Verkehrsverbund hebt 2018 die Fahrpreise an

Das Nahverkehrsangebot des VVO wird gut genutzt - und ab August 2018 wieder teurer Foto: VVO/Neumann

Der öffentliche Nahverkehr der Region wurde 2017 stärker genutzt als im Vorjahr. Trotz Mehreinnahmen werden 2018 erneut die Ticketpreise steigen.

Mehr Fahrgäste, mehr Einnahmen, ab dem nächsten Jahr höhere Ticketpreise: Das sind Ergebnisse der jüngsten Verbandsversammlung des Verkehrsverbunds Oberelbe (VVO). Während in der Bilanz für 2017 im Vorjahresvergleich voraussichtlich zwei Prozent höhere Fahrgastzahlen und drei Prozent höhere Einnahmen stehen, beläuft sich die für August 2018 angekündigte Fahrpreiserhöhung auf durchschnittlich 2,1 Prozent.

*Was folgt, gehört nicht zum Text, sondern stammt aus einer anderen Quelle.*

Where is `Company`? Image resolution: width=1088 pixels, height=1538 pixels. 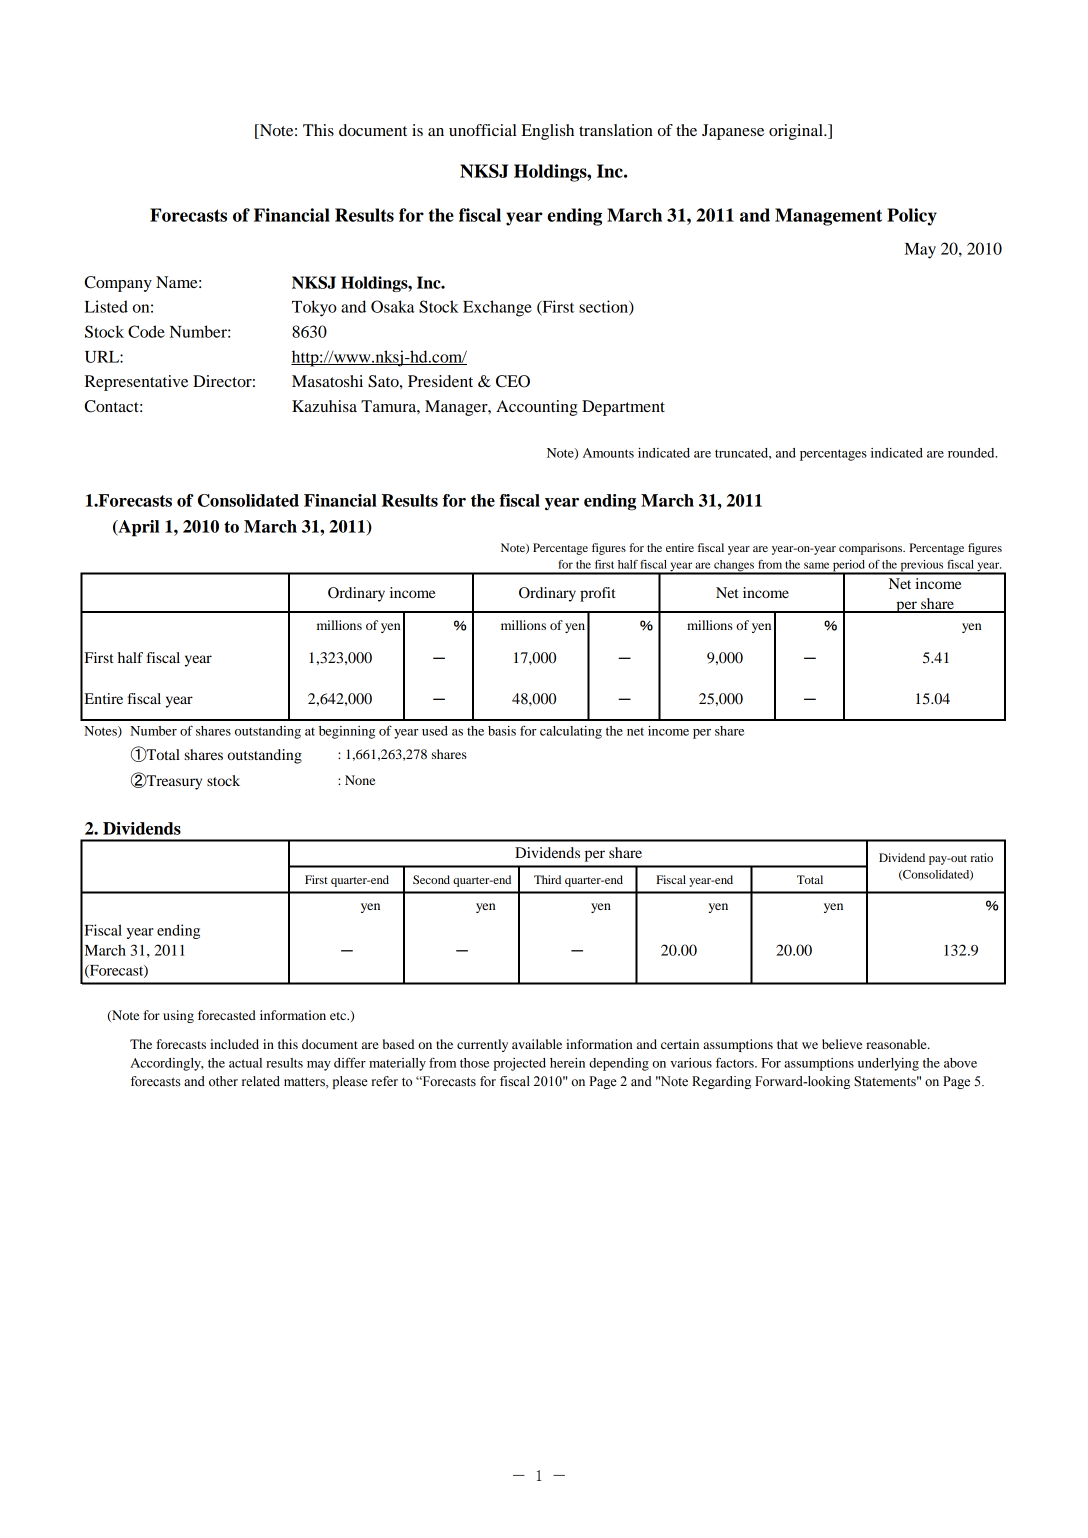 Company is located at coordinates (118, 284).
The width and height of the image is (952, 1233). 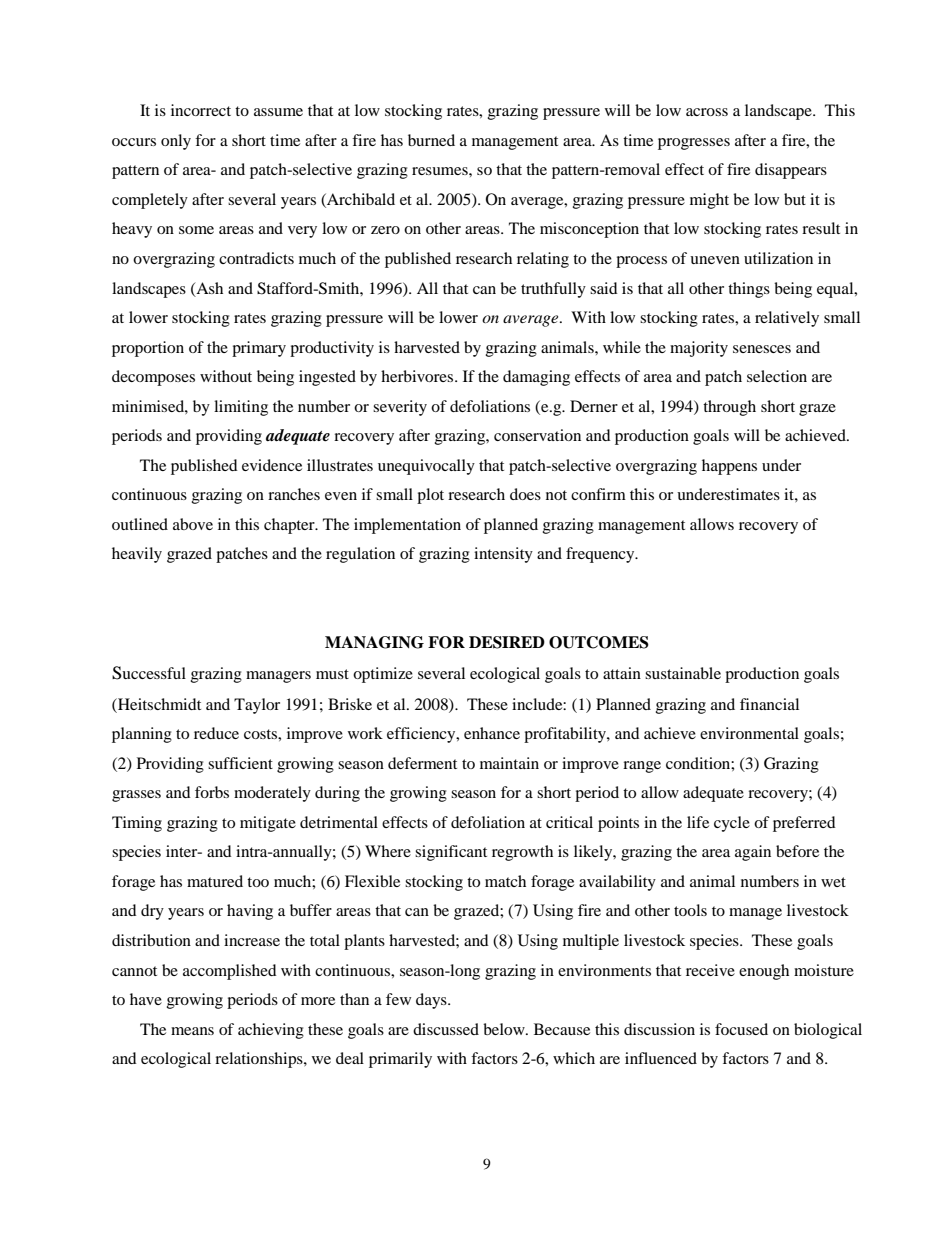 I want to click on maintain, so click(x=509, y=763).
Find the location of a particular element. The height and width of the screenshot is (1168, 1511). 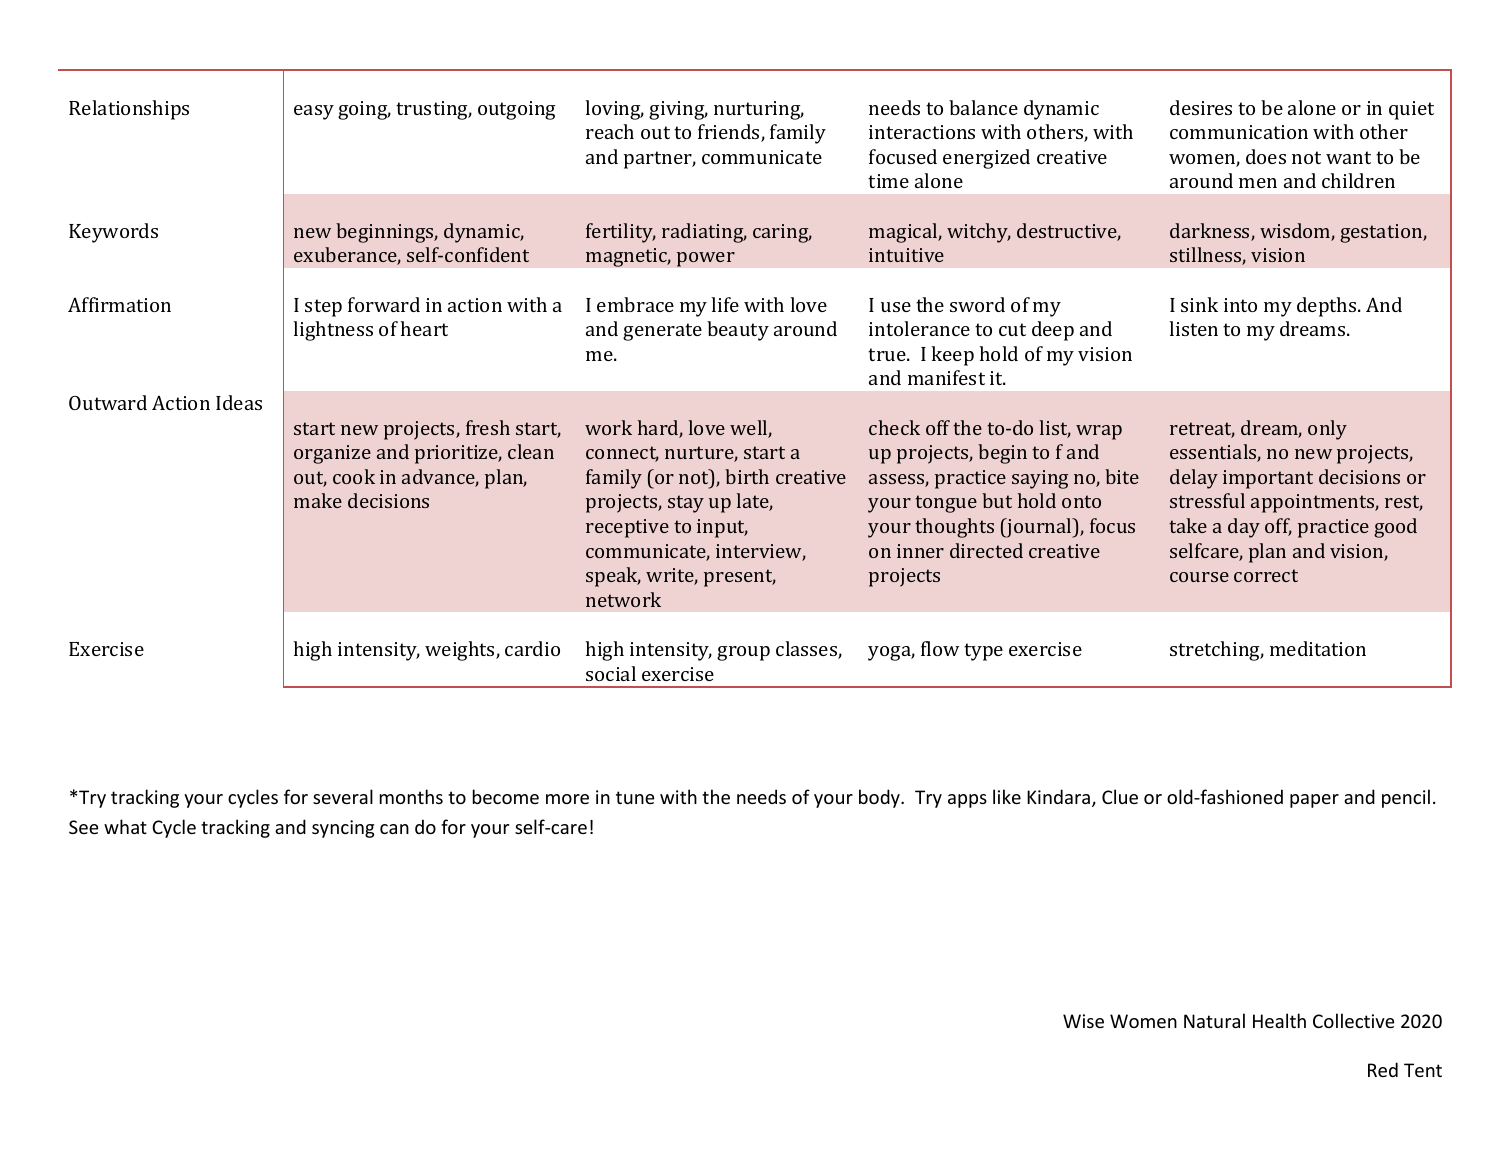

correct is located at coordinates (1266, 575).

Gründe für die Anhebung seien steigende Kosten für Energie und Personal, aber auch eine Verbesserung des Verkehrsangebots für Dresden und die Region, heißt es vom VVO. Diesmal trifft es Gelegenheits- und Vielfahrer gleichermaßen. Der Preis für den Einzelfahrschein wird Anfang August 2018 von 2,30 Euro auf 2,40 Euro steigen. Vierer-Karten werden 40 Cent teurer. Einen Aufschlag gibt es auch bei Tageskarten für zwei und mehr Zonen.

Erneute Preiserhöhungen stehen aber auch bei den Monatskarten mit und ohne Abo an. Dafür können deren Nutzer künftig öfter als bisher weitere Fahrer mitnehmen. Bislang gelten Monats- und Jobtickets nur an Wochenenden und Feiertagen für zwei Erwachsene und bis zu vier Kinder. Diese „Mitnahmergelung“ gelte ab August 2018 auch wochentags ab 18.00 Uhr, kündigt der VVO an.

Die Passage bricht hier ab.